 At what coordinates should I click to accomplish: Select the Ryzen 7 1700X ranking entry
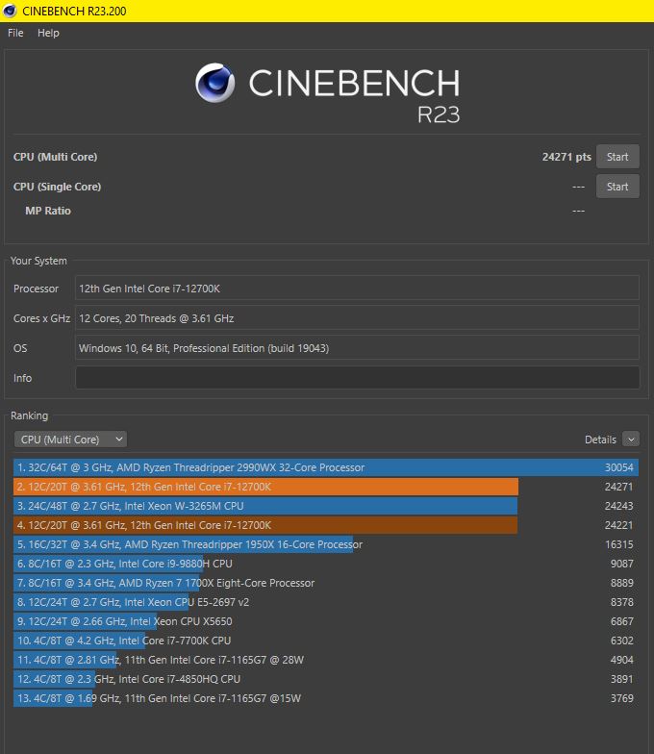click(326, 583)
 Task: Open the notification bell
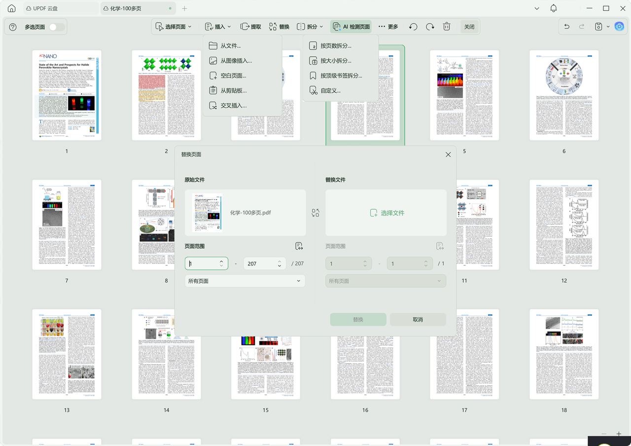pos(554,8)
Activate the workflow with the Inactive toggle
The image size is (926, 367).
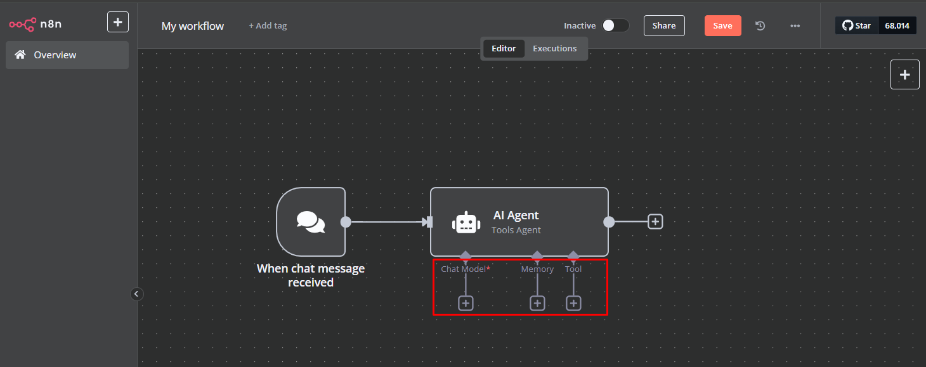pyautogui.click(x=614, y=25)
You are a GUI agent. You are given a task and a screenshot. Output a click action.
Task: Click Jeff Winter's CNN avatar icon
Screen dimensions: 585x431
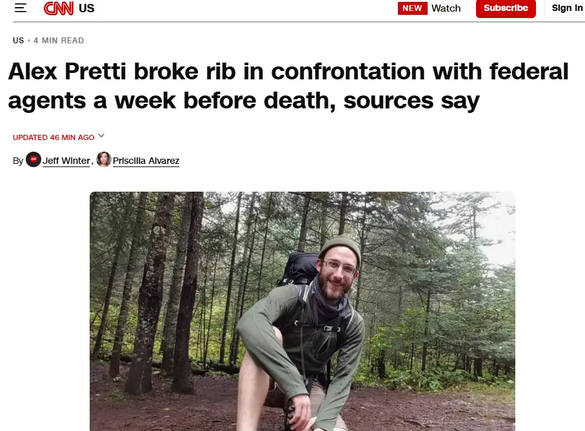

* **What you have to do**: The response should repeat each record precisely and contain no pictures.

* **Task output**:
 At what coordinates should I click to accomplish: Select the Ryzen 7 1700X ranking entry
click(326, 583)
 Task: Open the notification bell
pos(554,8)
Activate the workflow with the Inactive toggle
The image size is (926, 367).
pyautogui.click(x=614, y=25)
You are a GUI agent. You are given a task and a screenshot. Output a click action.
Task: Click Jeff Winter's CNN avatar icon
Screen dimensions: 585x431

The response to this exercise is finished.